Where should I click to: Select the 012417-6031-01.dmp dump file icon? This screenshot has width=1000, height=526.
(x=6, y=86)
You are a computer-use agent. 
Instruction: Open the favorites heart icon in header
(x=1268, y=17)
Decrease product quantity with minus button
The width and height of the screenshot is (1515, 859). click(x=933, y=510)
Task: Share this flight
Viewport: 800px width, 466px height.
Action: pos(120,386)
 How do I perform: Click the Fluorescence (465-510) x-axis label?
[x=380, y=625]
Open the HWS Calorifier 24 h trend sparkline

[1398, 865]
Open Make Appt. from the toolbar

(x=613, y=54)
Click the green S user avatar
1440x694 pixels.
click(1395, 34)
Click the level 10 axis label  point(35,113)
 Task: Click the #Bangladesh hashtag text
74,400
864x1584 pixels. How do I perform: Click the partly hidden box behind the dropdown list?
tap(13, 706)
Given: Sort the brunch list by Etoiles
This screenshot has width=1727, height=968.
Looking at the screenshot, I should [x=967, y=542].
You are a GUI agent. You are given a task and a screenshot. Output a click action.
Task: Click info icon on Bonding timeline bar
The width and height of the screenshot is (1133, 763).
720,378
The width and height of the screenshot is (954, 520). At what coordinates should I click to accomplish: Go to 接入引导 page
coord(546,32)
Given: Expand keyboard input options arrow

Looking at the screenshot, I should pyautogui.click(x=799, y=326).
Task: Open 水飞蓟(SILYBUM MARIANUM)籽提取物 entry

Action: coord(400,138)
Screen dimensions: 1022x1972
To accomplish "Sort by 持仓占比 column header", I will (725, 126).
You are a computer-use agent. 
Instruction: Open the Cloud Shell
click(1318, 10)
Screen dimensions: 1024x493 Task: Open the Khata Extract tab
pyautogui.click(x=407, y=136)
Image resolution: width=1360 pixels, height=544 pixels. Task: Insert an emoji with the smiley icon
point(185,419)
• • • •
▸ Aim of the task: Exactly and in full, write out the lines from the one containing "864x1584 pixels. How" through the end of the listing.

▸ Exercise solution:
864x1584 pixels. How do I perform: Click the partly hidden box behind the dropdown list?
tap(13, 706)
Given: Sort the brunch list by Etoiles
This screenshot has width=1727, height=968.
Looking at the screenshot, I should [x=967, y=542].
You are a GUI agent. You are given a task and a screenshot. Output a click action.
Task: Click info icon on Bonding timeline bar
The width and height of the screenshot is (1133, 763).
720,378
The width and height of the screenshot is (954, 520). At what coordinates should I click to accomplish: Go to 接入引导 page
coord(546,32)
Given: Expand keyboard input options arrow

Looking at the screenshot, I should pyautogui.click(x=799, y=326).
Task: Open 水飞蓟(SILYBUM MARIANUM)籽提取物 entry

Action: coord(400,138)
Screen dimensions: 1022x1972
To accomplish "Sort by 持仓占比 column header", I will (725, 126).
You are a computer-use agent. 
Instruction: Open the Cloud Shell
click(1318, 10)
Screen dimensions: 1024x493 Task: Open the Khata Extract tab
pyautogui.click(x=407, y=136)
Image resolution: width=1360 pixels, height=544 pixels. Task: Insert an emoji with the smiley icon
point(185,419)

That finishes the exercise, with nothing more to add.